Ok, let me make a football anology to this. The other day when Alabama got flagged for targeting the aTm receiver then it was overturned on the review, Alabama STILL had the 15 yard penalty. As an Alabama fan and a college football fan, I thought the rule was fricked up BUT it was the rule thus aTm gets their rightful 15 yards. Had the refs stepped in and arbitrarily decided to just let the play stand with no penalty at all, that would have not been right. The way to fix that is to fix the rule in the proper manner if it's a bad rule.
So now we have this IRS issue. If we agree the rule is bad to let these political groups use an out with the 501c4 status, then let the rule get fixed in due process and amended. The KEY issue is that these IRS people, just like the refs in the football analogy, can't just arbitrarily come in and asses penalties where they see fit. They are bound by the rules and laws. They LEGALLY can't just block some groups and allow others just because they don't like the message or have subversive rogue orders from "the top" to target a group based on their message. Now don't get me wrong, they have the POWER to do it but not the authority. We don't operate that way in this country however. We are a nation of laws and if an entity can't abide by those laws they need to be dealt with.

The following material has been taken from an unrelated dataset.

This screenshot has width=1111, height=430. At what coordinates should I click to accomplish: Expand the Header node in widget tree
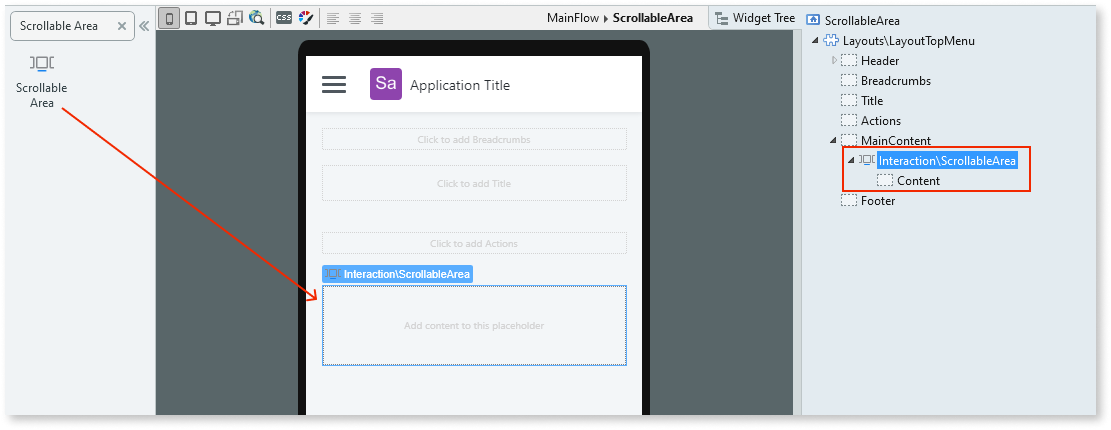[x=834, y=61]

Your analogy is poor because the football example is indicative of the referees trying to "right" a bad law.
In the IRS case, it's pretty clear that this isn't simply a case of the IRS trying to create their own laws...this is a case of the IRS implementing their own laws for the express purpose of furthering a political viewpoint.
Your analogy would be perfect if the referees would have continuously chosen not to fix the problem for A&M, but then decided to "fix" the problem for Alabama...because they are Alabama fans.
That would be an appropriate parallel.